Las medidas de distanciamiento, tal y como han sido formuladas por los gobiernos y autoridades sanitarias nacionales e internacionales, parten de una premisa absoluta del espacio; esto es, que el espacio es infinito, homogéneo e isométrico. Aplicado a la “sana distancia” establecida en México, ello supone que es posible mantener una persona a 1.5 m con respecto a otra en cualquier dirección, y aquella segunda con otra tercera y así sucesivamente hasta el infinito.
Sin embargo, como todos habrán comprobado, en la práctica eso es imposible, porque el espacio no es infinito ni homogéneo ni isométrico, sino que está constituido por muchos objetos, algunos móviles y otros inmóviles, de distintos tamaños y situados a diferentes distancias. Cualquier ciudad lo ejemplifica: hay edificios, banquetas, calles, postes, baldíos, y personas y autos en movimiento. En este caso el distanciamiento se enfrenta al espacio relativo.
Retomemos la “sana distancia”, donde mantenerla resulta cada vez más complicado cuantas más personas tengan que separarse una de otra, y cuanto menos espacio no ocupado haya. Todos hemos visto lo que ocurre en muchos establecimientos comerciales, como oficinas bancarias y pizzerías: frente a la entrada se forman filas siguiendo el trazado de la banqueta, intentando evitar la calzada, pero no siempre es posible porque la banqueta es estrecha y en otras simplemente es inexistente. Y cuando el espacio se satura, ya no es posible formar filas y las personas acaban amontonándose; es decir, por incumplir el distanciamiento.
El efecto del espacio relativo también lo vemos en otras medidas, como el confinamiento en el hogar. Para empezar, desgraciadamente, no todas las personas tienen casa donde quedarse, sino que viven en la calle. Y entre quienes tienen una (y algunos hasta dos y tres), resulta que no todas las casas son iguales, como tampoco no lo son todas las unidades de convivencia. No es el mismo confinamiento el de una pareja con dos hijos y perro en una casa de 300m2, con jardín, alberca y gimnasio, que el de una familia en una casa de 40m2 sin apenas ventanas en un fraccionamiento donde todas las casas son idénticas; ni el de un grupo de migrantes en una tienda de campaña en un campamento en el área inundable del río Bravo.
Pasemos finalmente al tercero de los espacios. Si el relativo ya nos dificulta el distanciamiento, el relacional aún lo complejiza más. Su configuración no depende de la distribución de los distintos objetos, sino de cómo nos relacionamos con aquéllos y con otras personas. Y, como todos sabemos, cada persona es un mundo: por razones de edad, de género y de capacidades motrices, así como por creencias, estatus social, convenciones y prácticas culturales, y un largo etcétera.

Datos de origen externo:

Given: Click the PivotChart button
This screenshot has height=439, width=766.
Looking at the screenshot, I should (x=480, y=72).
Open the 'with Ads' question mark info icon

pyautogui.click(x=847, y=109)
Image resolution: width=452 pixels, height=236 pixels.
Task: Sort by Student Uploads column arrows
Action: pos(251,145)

En el caso que nos ocupa, y regresando a la “sana distancia”, como no somos máquinas que determinemos con precisión 1.5 m, solo nos aproximamos a partir de nuestra percepción. El espaciamiento, además de la percepción, depende de la credibilidad que le demos a la pandemia, del miedo a las personas desconocidas y de las distancias (o cercanías) aceptables, que se definen culturalmente, entre otros factores. Cierta proximidad física entre desconocidos es, para los mexicanos aceptable, mientras que para los europeos constituye una invasión a su espacio personal. Así, ante las consecuencias de lo relacional, se han tomado otras medidas: desde marcar las distancias en el piso de los establecimientos comerciales hasta la coerción policial y las multas.
En fin, les invito a pensar en los tres espacios mientras hacen fila para entrar al súper; ya me dirán a qué conclusiones llegan.